Secondary prevention guidelines for the treatment of coronary artery disease have been well researched and established, including the use of aspirin, β-adrenergic blocking agents, angiotensin-converting enzyme inhibitors (ACE-I), and statins to decrease the risk of subsequent cardiac events and death. Despite well-documented evidence, an unacceptably low number of patients are discharged on these therapies in the United States. Studies have shown that in-hospital initiation of secondary prevention medications increases outpatient compliance and improves long-term outcomes. Recognizing this, a computerized system to alert pharmacists of the need to review the medication therapy of inpatients following an acute MI was designed and implemented to increase adherence with the secondary prevention guidelines.

Description of the Program

Data were initially gathered on the percentage of patients at Barnes-Jewish Hospital discharged on appropriate post-myocardial infarction (MI) medication therapy. At baseline, only 88% of patients were prescribed aspirin, 71% β-blockers, 60% ACE-Is, and 80% statins upon discharge. Additionally, only 67% of patients had a lipid panel drawn within 24 hours of admission. Based on the low percentage of patients discharged on optimal medications, we designed a program to improve compliance with secondary prevention guidelines by using a decision-support application with pharmacist intervention.

Between February 2000 and May 2001, we conducted a preliminary study to determine whether pharmacist intervention could increase the proportion of patients discharged on an optimal medication regimen in the post-MI period. We used a positive troponin (> 1.4 mg/dL) within 24 hours of admission to identify patients with acute MI. Study pharmacists then intervened on two medicine teams to ensure that eligible patients were initiated on appropriate post-MI medications. Two other medicine teams served as the control group. This study demonstrated substantial improvement in prescription rates of appropriate post-MI medications with pharmacist intervention.

After demonstrating better adherence to guidelines among patients in the intervention group, the program was expanded to all patients with acute MI with troponins greater than 1.4 mg/dL. In addition, inpatient pharmacists were held accountable for this intervention as part of their patient-care responsibilities. Major implementation steps included the following:

  1. Establishing a real-time clinical process to identify all patients with positive troponins.
  2. Performing lipid panels on all patients with elevated troponins.
  3. Developing a decision support system to evaluate post-MI medications and valid contraindications.
  4. Implementing an intranet website to alert pharmacists to patients’ demographic information, post-MI medication regimens, and other pertinent information.
  5. Training pharmacy staff to communicate with physicians to ensure that patients are started on appropriate medications before discharge.

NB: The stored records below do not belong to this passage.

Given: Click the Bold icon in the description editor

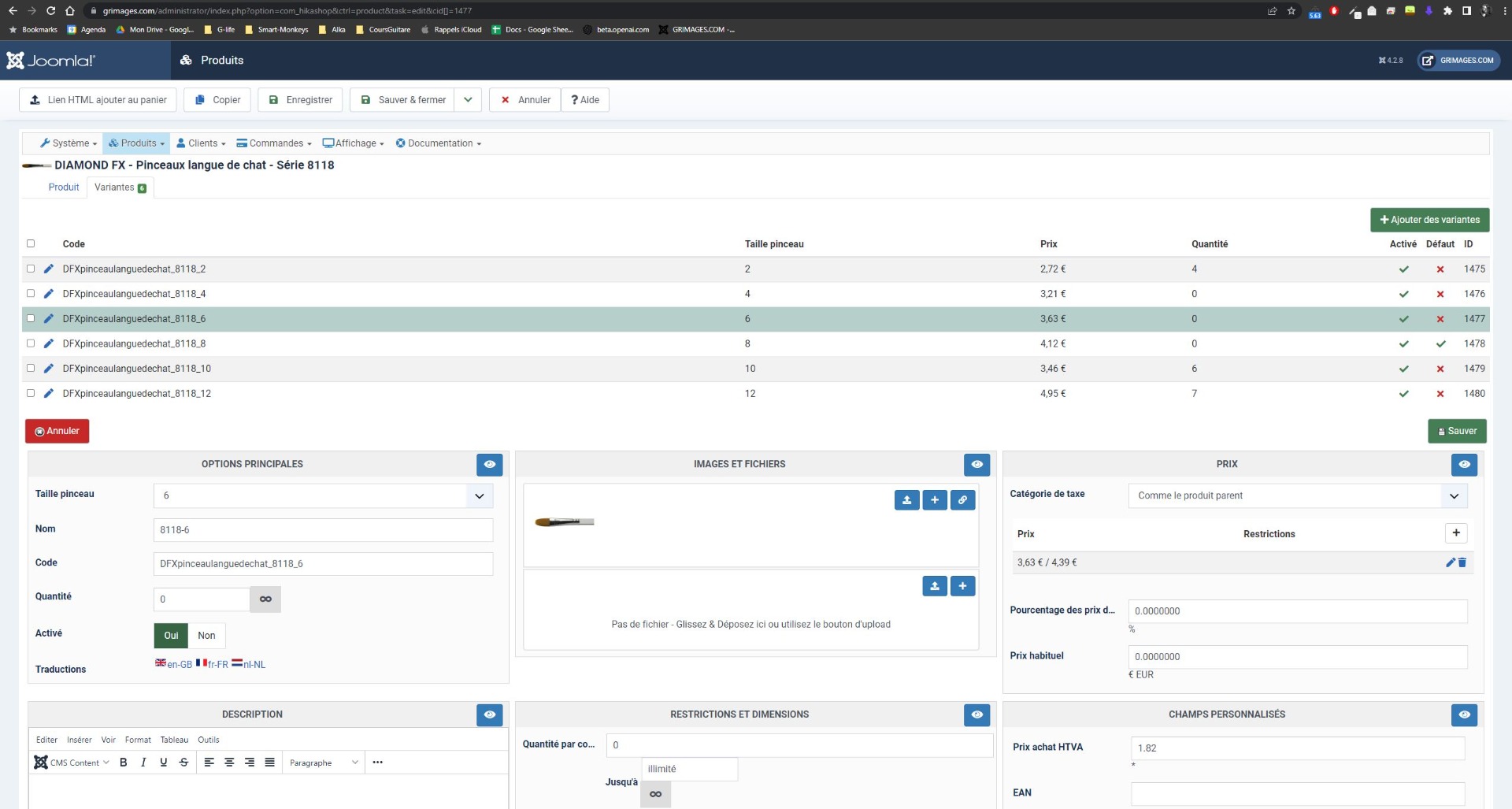Looking at the screenshot, I should 124,763.
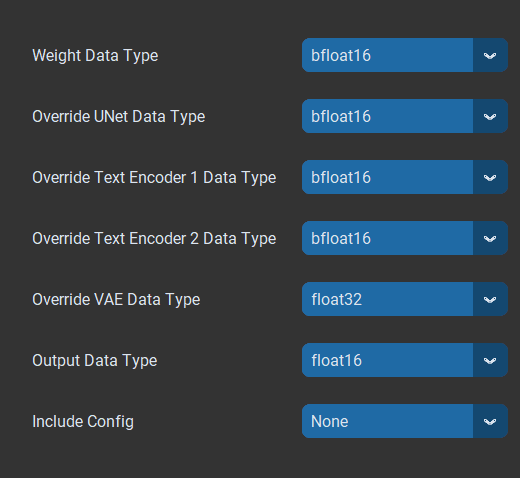Click the Output Data Type label
The height and width of the screenshot is (478, 520).
(95, 361)
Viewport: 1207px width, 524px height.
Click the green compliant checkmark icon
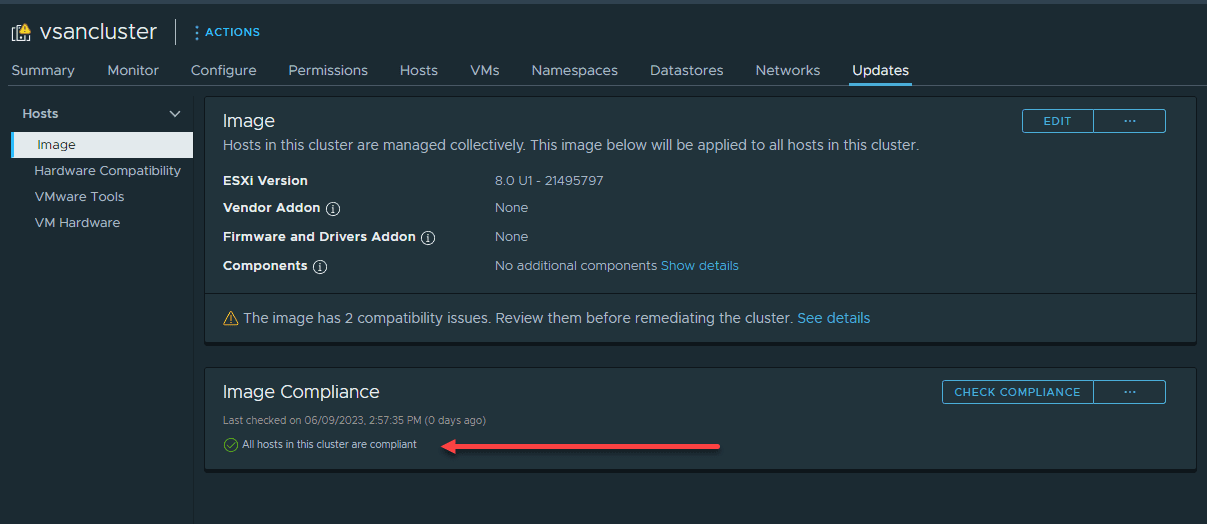click(230, 445)
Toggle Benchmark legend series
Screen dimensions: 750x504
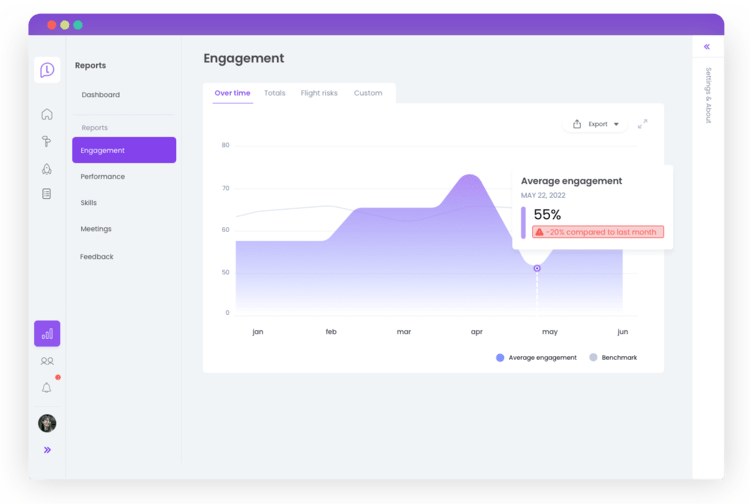coord(612,357)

Experience with the Program

Average rates of discharge prescriptions are substantially greater than original baseline percentages and have met targets for all agents. Aspirin discharge prescription rates have improved to a mean of 98%, β-blockers 98%, ACE-I 94%, and statins 97%. In operation for over two years, the program has maintained the improvement in the percentage of patients discharged on an appropriate post-MI medication regimen.

Conclusion

A computerized system was successful in alerting pharmacists to inpatients with acute MI, thereby facilitating communication with physicians to ensure that appropriate post-MI medication therapy could be initiated before discharge.